REQUIRED TASK: Reproduce each of the following items line for line, with no changes.

GIVEN INFORMATION:
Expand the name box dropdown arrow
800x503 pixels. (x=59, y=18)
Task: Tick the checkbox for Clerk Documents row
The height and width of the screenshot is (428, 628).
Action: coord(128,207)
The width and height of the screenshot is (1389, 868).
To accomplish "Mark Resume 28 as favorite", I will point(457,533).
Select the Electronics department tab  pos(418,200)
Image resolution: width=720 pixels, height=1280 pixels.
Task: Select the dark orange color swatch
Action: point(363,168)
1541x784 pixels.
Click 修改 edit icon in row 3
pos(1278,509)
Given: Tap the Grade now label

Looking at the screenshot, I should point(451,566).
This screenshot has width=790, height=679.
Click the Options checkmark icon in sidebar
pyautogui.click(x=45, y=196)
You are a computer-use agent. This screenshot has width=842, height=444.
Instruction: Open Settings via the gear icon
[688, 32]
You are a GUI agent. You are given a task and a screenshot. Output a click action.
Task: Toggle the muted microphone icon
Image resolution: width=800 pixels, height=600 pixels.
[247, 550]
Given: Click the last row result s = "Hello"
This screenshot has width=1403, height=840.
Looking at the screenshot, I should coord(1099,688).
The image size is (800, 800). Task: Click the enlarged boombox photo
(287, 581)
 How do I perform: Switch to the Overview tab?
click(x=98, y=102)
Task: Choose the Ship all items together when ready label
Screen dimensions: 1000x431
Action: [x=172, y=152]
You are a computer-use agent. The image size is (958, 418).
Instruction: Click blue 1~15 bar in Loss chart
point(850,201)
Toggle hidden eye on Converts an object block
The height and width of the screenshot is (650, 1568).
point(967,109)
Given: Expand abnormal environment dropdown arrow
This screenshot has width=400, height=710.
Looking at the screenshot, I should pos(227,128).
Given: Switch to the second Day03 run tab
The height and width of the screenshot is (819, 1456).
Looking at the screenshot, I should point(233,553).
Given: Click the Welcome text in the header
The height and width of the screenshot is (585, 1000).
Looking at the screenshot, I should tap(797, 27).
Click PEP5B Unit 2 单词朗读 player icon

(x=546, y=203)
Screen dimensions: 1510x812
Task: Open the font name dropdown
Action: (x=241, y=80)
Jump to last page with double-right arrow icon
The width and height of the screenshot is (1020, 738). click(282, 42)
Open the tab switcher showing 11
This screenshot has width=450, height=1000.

SOLUTION TO THE EXERCISE:
Expand the name box dropdown arrow
800x503 pixels. (x=59, y=18)
Task: Tick the checkbox for Clerk Documents row
The height and width of the screenshot is (428, 628).
Action: coord(128,207)
The width and height of the screenshot is (1389, 868).
To accomplish "Mark Resume 28 as favorite", I will point(457,533).
Select the Electronics department tab  pos(418,200)
Image resolution: width=720 pixels, height=1280 pixels.
Task: Select the dark orange color swatch
Action: point(363,168)
1541x784 pixels.
Click 修改 edit icon in row 3
pos(1278,509)
Given: Tap the Grade now label

Looking at the screenshot, I should point(451,566).
This screenshot has width=790, height=679.
Click the Options checkmark icon in sidebar
pyautogui.click(x=45, y=196)
You are a computer-use agent. This screenshot has width=842, height=444.
Instruction: Open Settings via the gear icon
[688, 32]
You are a GUI agent. You are given a task and a screenshot. Output a click action.
Task: Toggle the muted microphone icon
Image resolution: width=800 pixels, height=600 pixels.
[247, 550]
Given: Click the last row result s = "Hello"
This screenshot has width=1403, height=840.
Looking at the screenshot, I should coord(1099,688).
The image size is (800, 800). Task: Click the enlarged boombox photo
(287, 581)
 How do I perform: Switch to the Overview tab?
click(x=98, y=102)
Task: Choose the Ship all items together when ready label
Screen dimensions: 1000x431
Action: [x=172, y=152]
You are a computer-use agent. The image size is (958, 418).
Instruction: Click blue 1~15 bar in Loss chart
point(850,201)
Toggle hidden eye on Converts an object block
The height and width of the screenshot is (650, 1568).
point(967,109)
Given: Expand abnormal environment dropdown arrow
This screenshot has width=400, height=710.
Looking at the screenshot, I should pos(227,128).
Given: Switch to the second Day03 run tab
The height and width of the screenshot is (819, 1456).
Looking at the screenshot, I should point(233,553).
Given: Click the Welcome text in the header
The height and width of the screenshot is (585, 1000).
Looking at the screenshot, I should tap(797, 27).
Click PEP5B Unit 2 单词朗读 player icon

(x=546, y=203)
Screen dimensions: 1510x812
Task: Open the font name dropdown
Action: (x=241, y=80)
Jump to last page with double-right arrow icon
The width and height of the screenshot is (1020, 738). click(282, 42)
Open the tab switcher showing 11
This screenshot has width=450, height=1000.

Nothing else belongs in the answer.